### WHAT TO DO
Where a record holds a picture, leave the picture out; otherwise repeat every record exactly.

### EXTRACTED RECORDS

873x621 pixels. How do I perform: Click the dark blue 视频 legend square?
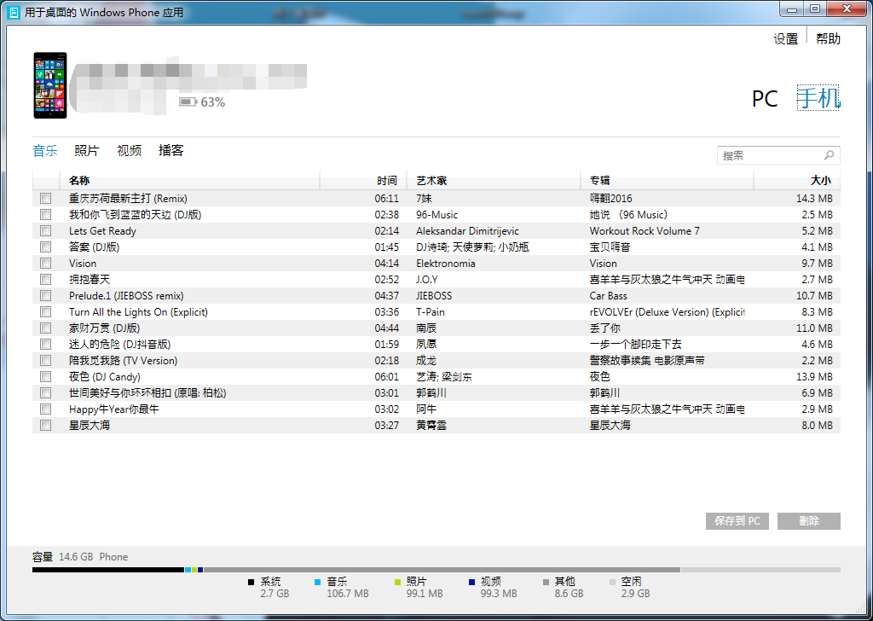point(471,582)
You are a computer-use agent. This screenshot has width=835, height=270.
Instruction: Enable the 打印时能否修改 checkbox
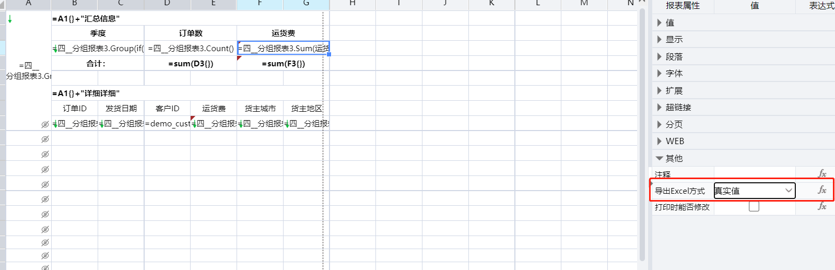point(754,207)
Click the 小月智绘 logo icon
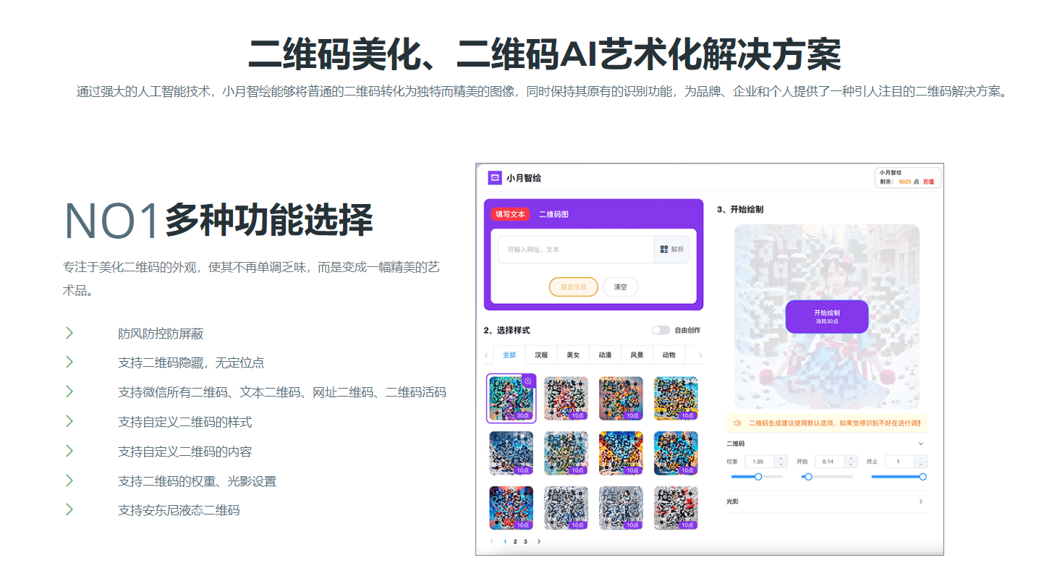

### RESPONSE TO THE TASK
873x621 pixels. How do I perform: Click the dark blue 视频 legend square?
point(471,582)
You are a computer-use agent. This screenshot has width=835, height=270.
Instruction: Enable the 打印时能否修改 checkbox
point(754,207)
Click the 小月智绘 logo icon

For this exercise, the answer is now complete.